» Data:
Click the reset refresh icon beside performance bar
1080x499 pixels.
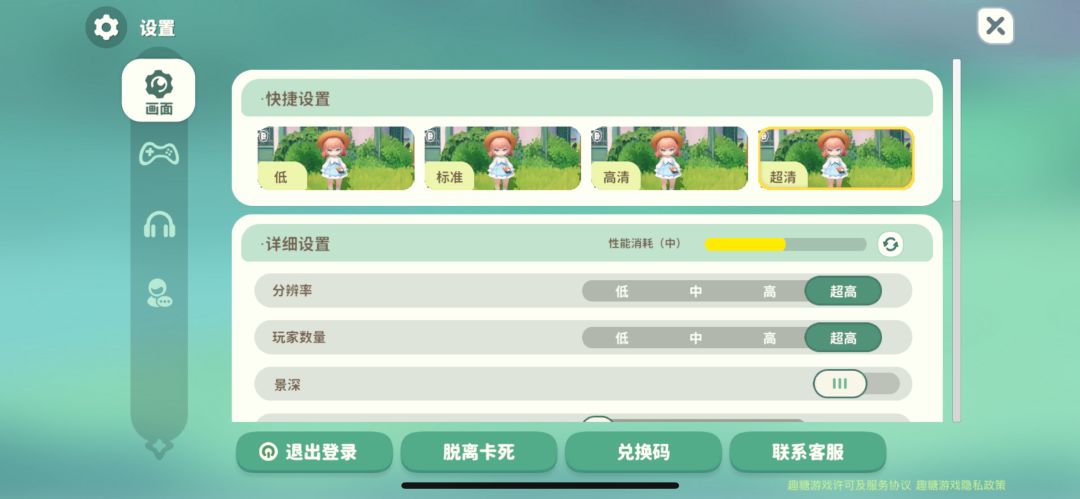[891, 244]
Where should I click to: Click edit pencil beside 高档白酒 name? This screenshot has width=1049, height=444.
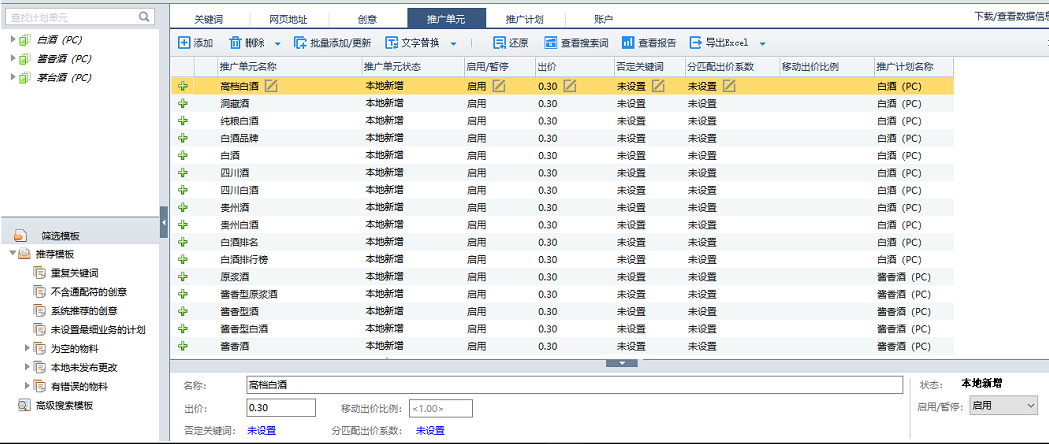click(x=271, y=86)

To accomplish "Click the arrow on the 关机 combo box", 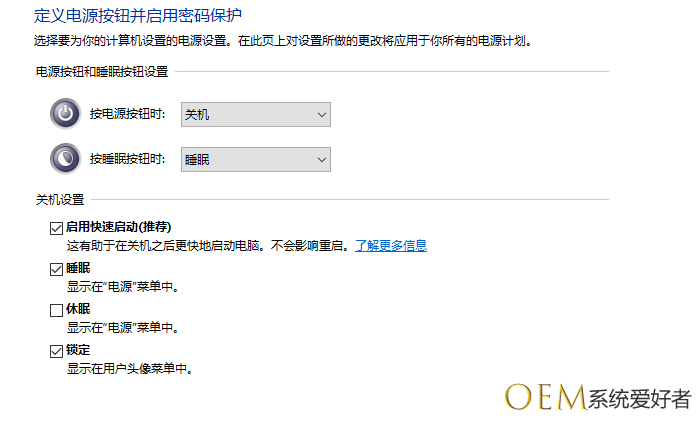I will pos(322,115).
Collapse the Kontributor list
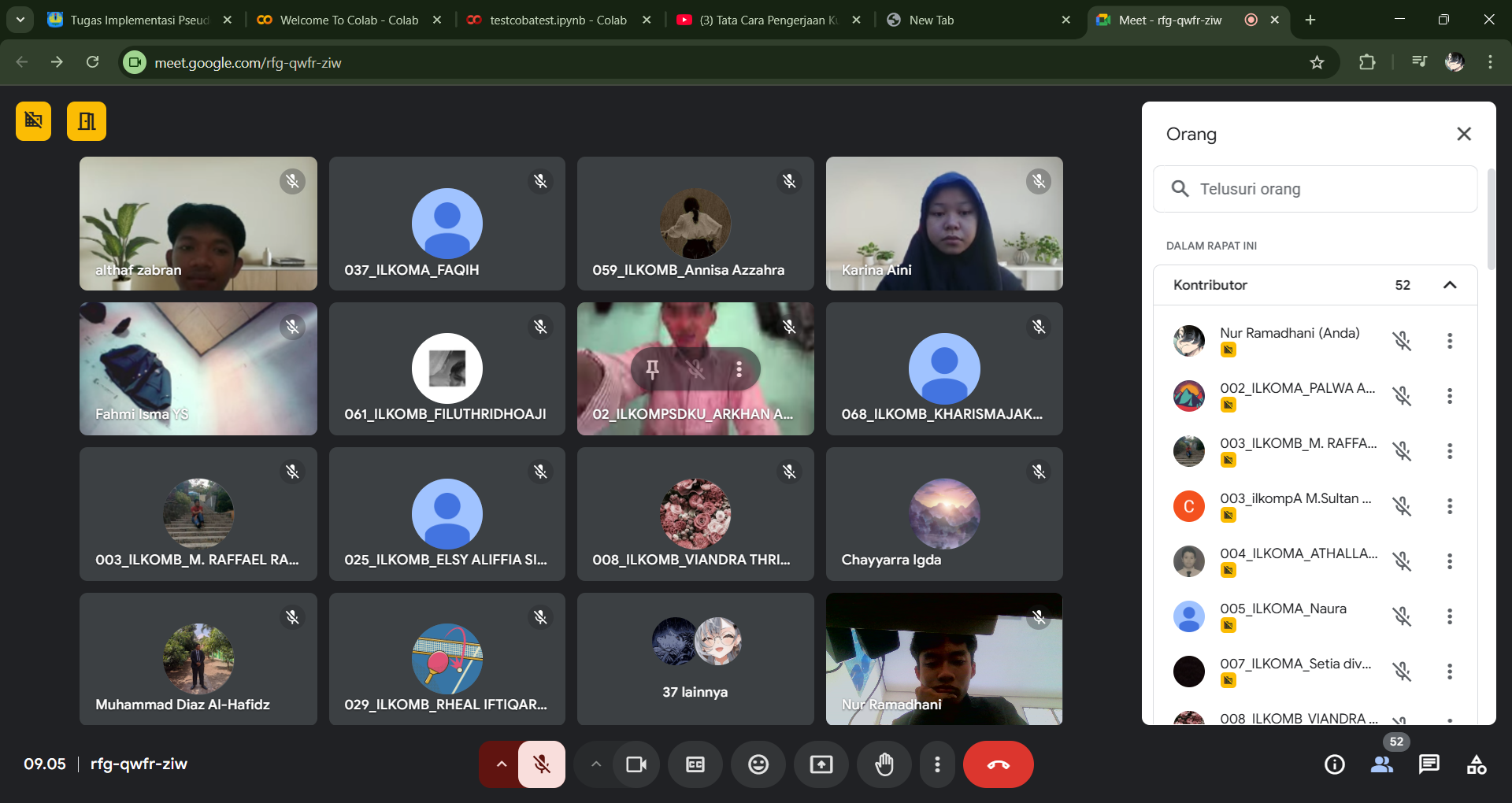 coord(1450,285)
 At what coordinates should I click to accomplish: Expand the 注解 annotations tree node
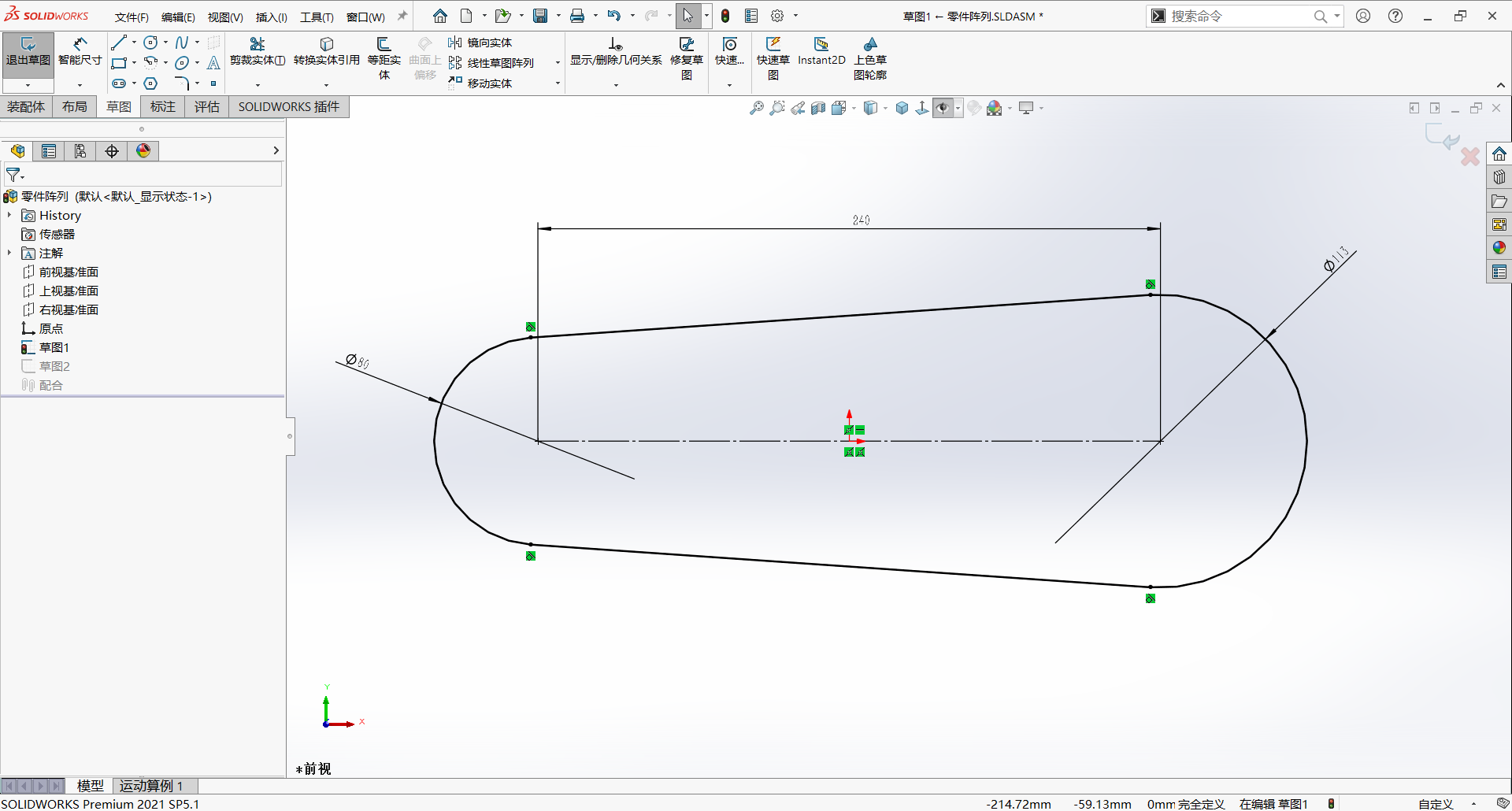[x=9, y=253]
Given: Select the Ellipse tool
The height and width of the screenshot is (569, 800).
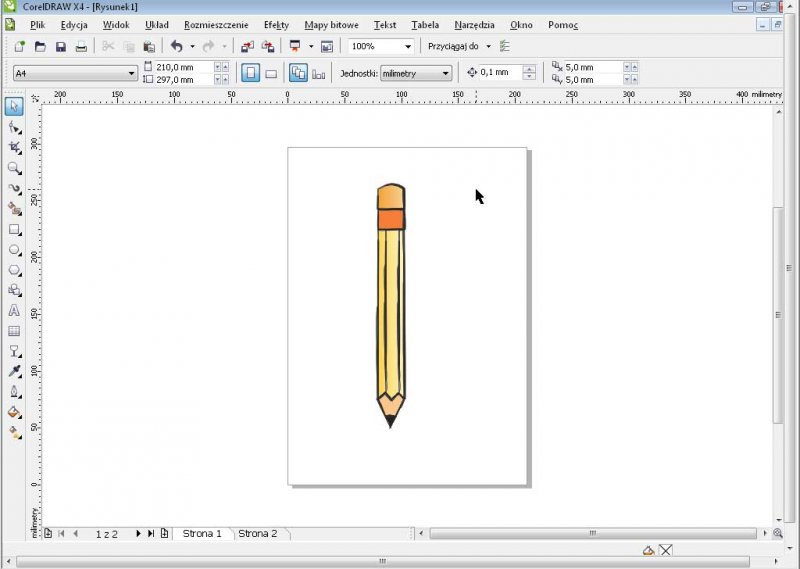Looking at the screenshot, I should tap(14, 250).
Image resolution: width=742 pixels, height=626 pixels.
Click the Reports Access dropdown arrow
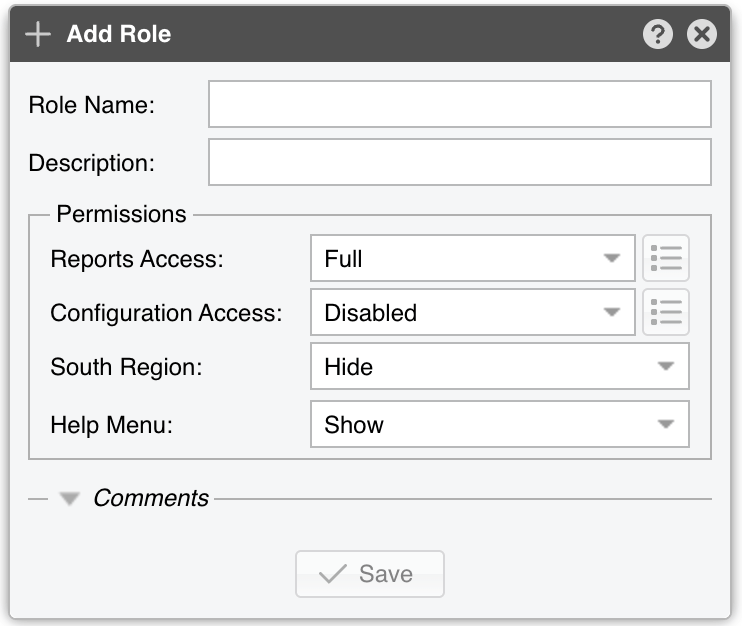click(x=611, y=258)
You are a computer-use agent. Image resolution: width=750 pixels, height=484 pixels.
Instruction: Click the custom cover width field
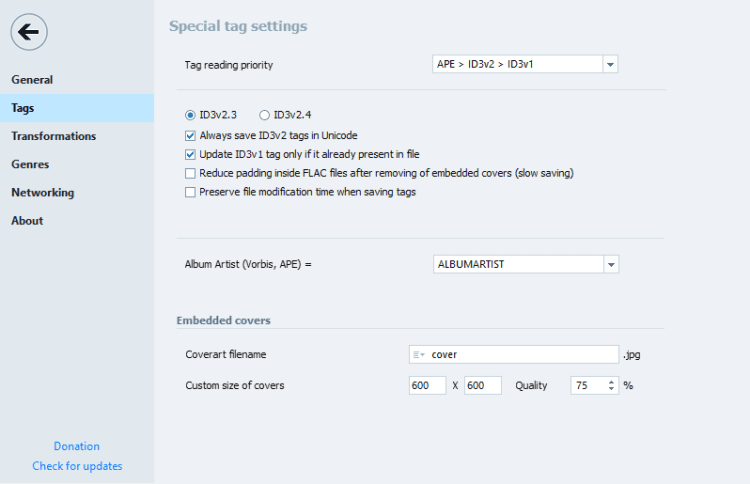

» Assigned task: Search the preceding listing for the word "resolution" and pull out every line that holds it.

» Result of the task:
Image resolution: width=742 pixels, height=626 pixels.
You are a computer-use agent. Image resolution: width=750 pixels, height=484 pixels.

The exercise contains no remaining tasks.